Dystonia

[livingwith]

For the past 7 years I have lived with a condition that no doctor could give me a diagnosis that is untill this past week.
It all started one morning when I awoke late with the symptoms of what appeared to be a stroke I was hospitalized and was subjected to numerous tests such as MRIs,MRAs, EEGs, blood tests by the doctors and then to have them all come back normal. I have seen several specialists to have them all tell me, “I don’t know what is wrong, it could be migraines or even...Read the full article

[Tinkerbell]

For many years I was told, since doctors couldn't give me a better reason, that what I was experiencing was epilepsy due to a head injury I sustained in my teens (car/semi/my head). I am now 43. The condition never completely debilitated me until recently.
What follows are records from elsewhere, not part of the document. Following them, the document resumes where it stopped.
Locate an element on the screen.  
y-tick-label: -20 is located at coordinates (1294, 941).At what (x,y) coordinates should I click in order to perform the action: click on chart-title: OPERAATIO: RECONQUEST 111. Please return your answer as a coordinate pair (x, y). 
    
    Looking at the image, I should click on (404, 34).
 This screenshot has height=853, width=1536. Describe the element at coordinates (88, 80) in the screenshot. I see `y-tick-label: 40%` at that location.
Most of my recent 'bouts' were brought on by toxic smells, would last moments, I would rest a day or so and be fine. The symptoms only presented themselves during the episode and then I would go back to the functioning body I have always known. In August 2007 a toxic smell again triggered the twisting of my left side, jaw, tongue, etc. and I anticipated that life would follow the same path. Two days later my body began spasming so violently I ended up in the emergency room and spent the month of August having tests run and rehabilitating. I have been on short term disability since then and awaiting word as to if my Neurologist and Neuropsychologist are going to release me to return to work.
I, like you, was so relieved to know that there is a 'clinical name' for this and now I struggling with understanding what that means for how my life will be forever changed. I wish I had something of worth to offer you, advice about meds, exercise, anything but I don't. What I do have to offer is the comfort, for whatever it is, that you know others are new to this path too.
I have read a few other message boards have not posted anything but something about yours spoke so honestly to how I am feeling, tonight and this new knowledge about my body. Thank you for posting and best of luck on your journey.

[mustang_girl]

Hi, I too have dystonia limited to the face (technically oromandibular dystonia). Mine affects my ability to open my jaw. And, like you, I was misdiagnosed several times, told that I had TMJ or that it was "all in my head". One neurologist actually told me that I did not have dystonia because "people with dystonia are scared", and I wasn't -- just angry and frustrated. Mine was caused by an adverse reaction to a drug (neuroleptics, antidepressants and anti-nausea medications all are known to cause dystonia). I do Botox injections every 3 months (100 units per visit) and I also take Baclofen 30 mg/day and I just started Artane at 1.5 mg/day on my way up to 6 mg/day. All of these things help me. Before the Baclofen, I could not speak or eat, and could barely get my mouth open to where the gap between my upper and lower teeth was about 1/4". I lost 13 pounds in two weeks and I was not overweight to begin with. After I started the Baclofen, I could at least eat, but speaking still took a great deal of effort. When I did my first Botox injections, they helped quite a bit. I still have a tough time talking, and cold weather and fatigue make it worse. Unfortunately, I live in a cold climate, so there's no getting around the cold factor. Anyways, just wanted to let you know that you're not alone. Hopefully you can find a good movement disorder specialist and find a treatment plan that works for you. Good luck!